Given records:
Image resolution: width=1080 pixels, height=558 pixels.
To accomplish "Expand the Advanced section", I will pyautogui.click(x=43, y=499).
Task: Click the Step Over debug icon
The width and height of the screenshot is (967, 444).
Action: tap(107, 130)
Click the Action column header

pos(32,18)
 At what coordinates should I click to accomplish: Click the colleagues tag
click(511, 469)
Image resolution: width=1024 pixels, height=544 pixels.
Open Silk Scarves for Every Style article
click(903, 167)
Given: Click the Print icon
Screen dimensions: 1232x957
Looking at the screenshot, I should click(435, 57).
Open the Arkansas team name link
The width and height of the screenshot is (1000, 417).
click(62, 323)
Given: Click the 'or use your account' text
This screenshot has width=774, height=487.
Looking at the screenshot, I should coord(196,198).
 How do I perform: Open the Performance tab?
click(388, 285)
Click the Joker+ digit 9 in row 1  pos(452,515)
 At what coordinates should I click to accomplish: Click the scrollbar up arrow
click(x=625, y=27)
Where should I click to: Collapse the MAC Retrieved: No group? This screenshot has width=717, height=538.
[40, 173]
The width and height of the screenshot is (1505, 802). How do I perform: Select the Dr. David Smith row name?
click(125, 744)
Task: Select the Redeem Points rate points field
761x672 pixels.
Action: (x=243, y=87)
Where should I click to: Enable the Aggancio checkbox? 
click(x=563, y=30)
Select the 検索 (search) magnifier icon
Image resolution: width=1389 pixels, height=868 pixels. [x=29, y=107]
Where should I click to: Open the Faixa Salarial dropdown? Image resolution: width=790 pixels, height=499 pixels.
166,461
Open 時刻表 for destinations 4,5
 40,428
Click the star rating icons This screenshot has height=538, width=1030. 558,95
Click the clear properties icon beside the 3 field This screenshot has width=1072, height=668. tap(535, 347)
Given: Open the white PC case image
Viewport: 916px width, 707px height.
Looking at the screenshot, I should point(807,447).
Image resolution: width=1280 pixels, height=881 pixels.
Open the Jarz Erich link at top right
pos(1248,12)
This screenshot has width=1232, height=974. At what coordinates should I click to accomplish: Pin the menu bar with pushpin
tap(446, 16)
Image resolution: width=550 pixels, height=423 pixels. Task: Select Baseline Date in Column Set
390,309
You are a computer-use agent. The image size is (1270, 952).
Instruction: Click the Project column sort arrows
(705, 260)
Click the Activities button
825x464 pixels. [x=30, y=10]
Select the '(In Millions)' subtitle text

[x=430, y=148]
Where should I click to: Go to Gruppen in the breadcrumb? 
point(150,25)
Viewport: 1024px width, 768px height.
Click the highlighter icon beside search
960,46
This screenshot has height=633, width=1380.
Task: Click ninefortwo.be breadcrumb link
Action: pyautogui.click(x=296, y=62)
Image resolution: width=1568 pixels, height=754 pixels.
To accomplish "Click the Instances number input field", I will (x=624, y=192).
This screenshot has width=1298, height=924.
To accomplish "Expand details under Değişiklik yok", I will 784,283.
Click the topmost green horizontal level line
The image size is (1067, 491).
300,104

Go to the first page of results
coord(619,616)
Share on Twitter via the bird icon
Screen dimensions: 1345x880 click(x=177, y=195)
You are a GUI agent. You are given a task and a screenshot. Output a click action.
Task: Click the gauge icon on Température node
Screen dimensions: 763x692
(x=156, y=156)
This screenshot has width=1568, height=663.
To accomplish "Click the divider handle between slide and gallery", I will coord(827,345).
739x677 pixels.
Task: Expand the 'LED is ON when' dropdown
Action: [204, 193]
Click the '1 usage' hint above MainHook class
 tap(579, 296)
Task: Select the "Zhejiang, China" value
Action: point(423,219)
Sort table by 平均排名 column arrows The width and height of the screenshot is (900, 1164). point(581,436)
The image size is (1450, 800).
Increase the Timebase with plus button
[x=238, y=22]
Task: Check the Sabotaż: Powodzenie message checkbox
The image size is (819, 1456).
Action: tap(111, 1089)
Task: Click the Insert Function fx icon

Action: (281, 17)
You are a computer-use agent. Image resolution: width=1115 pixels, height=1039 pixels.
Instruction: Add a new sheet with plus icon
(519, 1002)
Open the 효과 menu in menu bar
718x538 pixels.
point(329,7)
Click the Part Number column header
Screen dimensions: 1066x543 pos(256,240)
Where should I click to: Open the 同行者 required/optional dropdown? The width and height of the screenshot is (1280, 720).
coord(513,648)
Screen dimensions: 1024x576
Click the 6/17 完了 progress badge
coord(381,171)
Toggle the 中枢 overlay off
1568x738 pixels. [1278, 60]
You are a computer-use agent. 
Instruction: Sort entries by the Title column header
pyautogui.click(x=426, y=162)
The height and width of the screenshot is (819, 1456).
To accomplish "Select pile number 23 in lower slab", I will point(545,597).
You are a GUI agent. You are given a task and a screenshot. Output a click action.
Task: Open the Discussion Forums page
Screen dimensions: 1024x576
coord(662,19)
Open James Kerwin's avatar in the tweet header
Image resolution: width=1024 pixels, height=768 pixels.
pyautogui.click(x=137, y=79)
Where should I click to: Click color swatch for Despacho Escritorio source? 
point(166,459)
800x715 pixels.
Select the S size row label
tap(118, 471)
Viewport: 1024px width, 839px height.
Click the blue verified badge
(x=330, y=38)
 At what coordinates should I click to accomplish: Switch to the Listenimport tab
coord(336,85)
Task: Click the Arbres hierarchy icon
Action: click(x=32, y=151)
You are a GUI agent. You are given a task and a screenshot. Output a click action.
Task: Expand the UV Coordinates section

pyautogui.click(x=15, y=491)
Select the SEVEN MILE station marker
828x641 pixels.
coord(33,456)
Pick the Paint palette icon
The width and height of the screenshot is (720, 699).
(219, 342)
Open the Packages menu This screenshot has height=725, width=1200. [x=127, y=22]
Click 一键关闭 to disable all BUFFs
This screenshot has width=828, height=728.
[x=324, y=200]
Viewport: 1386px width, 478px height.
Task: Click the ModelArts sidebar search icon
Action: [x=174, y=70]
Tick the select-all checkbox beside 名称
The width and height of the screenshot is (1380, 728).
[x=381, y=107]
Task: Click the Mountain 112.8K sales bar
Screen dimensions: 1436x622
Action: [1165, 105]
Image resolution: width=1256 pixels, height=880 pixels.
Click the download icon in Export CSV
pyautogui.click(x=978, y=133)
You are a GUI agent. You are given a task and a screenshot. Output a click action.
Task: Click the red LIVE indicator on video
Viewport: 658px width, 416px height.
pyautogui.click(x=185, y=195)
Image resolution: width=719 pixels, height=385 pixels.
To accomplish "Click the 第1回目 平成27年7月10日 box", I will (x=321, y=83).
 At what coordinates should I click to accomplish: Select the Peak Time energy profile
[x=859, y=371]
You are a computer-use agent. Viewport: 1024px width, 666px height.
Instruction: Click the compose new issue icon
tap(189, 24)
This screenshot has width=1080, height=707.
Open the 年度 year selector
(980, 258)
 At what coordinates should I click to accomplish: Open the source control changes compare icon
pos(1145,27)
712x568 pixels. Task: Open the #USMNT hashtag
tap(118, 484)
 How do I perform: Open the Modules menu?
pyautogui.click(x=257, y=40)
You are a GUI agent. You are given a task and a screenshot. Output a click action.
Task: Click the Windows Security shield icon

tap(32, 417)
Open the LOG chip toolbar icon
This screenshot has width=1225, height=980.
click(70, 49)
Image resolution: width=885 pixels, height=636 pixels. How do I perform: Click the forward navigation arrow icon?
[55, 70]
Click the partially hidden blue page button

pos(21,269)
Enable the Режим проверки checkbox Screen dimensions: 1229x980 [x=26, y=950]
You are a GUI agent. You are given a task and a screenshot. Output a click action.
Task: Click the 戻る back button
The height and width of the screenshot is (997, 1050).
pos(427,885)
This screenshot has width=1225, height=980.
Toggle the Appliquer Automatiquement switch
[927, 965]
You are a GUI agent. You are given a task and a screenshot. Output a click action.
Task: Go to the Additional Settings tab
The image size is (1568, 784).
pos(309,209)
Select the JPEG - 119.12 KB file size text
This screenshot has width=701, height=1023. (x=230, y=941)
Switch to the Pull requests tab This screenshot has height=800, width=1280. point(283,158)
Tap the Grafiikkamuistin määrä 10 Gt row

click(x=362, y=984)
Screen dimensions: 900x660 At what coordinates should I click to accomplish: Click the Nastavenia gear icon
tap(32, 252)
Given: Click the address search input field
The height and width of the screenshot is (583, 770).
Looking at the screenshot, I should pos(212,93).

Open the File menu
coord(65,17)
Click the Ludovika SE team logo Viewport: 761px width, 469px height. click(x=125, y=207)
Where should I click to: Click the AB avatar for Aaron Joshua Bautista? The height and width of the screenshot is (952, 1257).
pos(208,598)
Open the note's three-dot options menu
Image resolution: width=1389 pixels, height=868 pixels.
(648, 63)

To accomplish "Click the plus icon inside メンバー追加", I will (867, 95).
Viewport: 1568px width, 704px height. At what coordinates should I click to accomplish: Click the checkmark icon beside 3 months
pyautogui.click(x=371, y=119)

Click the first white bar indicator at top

Required work: The stretch of entries above that starts with the line containing "Open the Packages" and goes on through the line containing "Image resolution: width=1256" is to be transcribed exactly, and no other line is to be transcribed.

Your response:
Open the Packages menu This screenshot has height=725, width=1200. [x=127, y=22]
Click 一键关闭 to disable all BUFFs
This screenshot has width=828, height=728.
[x=324, y=200]
Viewport: 1386px width, 478px height.
Task: Click the ModelArts sidebar search icon
Action: [x=174, y=70]
Tick the select-all checkbox beside 名称
The width and height of the screenshot is (1380, 728).
[x=381, y=107]
Task: Click the Mountain 112.8K sales bar
Screen dimensions: 1436x622
Action: [1165, 105]
Image resolution: width=1256 pixels, height=880 pixels.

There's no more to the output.